■ Work order ■
Output the rows exactly as they appear, from the line with "Locate an element" up to and including the line with "pyautogui.click(x=614, y=20)".

[[ Records for the exercise open ]]

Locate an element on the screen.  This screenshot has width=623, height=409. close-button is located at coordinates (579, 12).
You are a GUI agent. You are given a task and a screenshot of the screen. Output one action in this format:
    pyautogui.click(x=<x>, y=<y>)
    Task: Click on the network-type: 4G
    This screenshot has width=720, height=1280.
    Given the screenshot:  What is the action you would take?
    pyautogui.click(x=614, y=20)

[[ Records for the exercise closed ]]
[[ Records for the exercise open ]]

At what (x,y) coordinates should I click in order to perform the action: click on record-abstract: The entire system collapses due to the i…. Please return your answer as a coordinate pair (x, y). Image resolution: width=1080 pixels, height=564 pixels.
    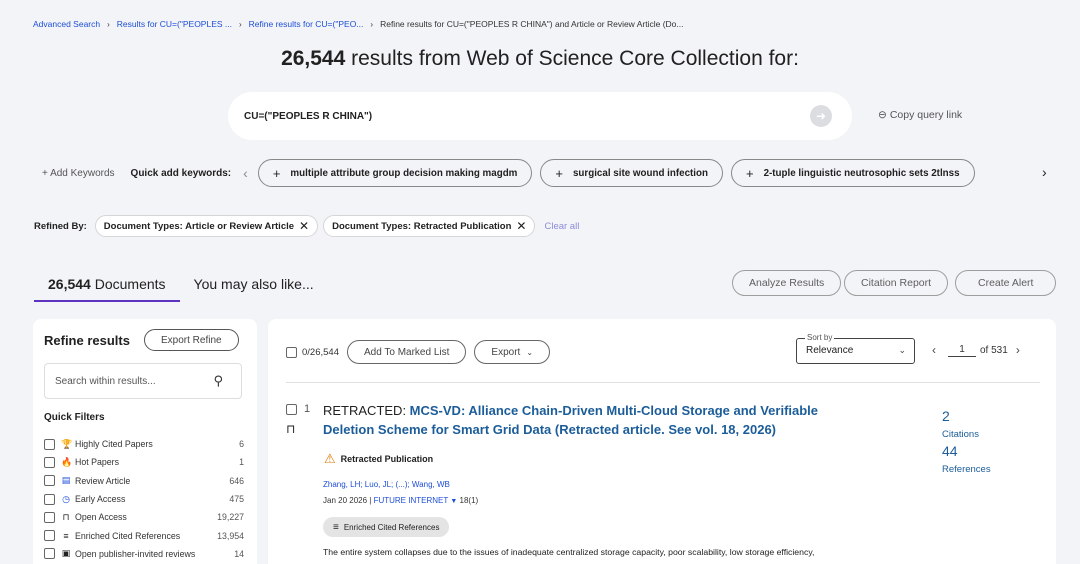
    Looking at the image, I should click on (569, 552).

[[ Records for the exercise closed ]]

■ Result for this exercise ■
Locate an element on the screen.  This screenshot has width=623, height=409. close-button is located at coordinates (579, 12).
You are a GUI agent. You are given a task and a screenshot of the screen. Output one action in this format:
    pyautogui.click(x=<x>, y=<y>)
    Task: Click on the network-type: 4G
    This screenshot has width=720, height=1280.
    Given the screenshot:  What is the action you would take?
    pyautogui.click(x=614, y=20)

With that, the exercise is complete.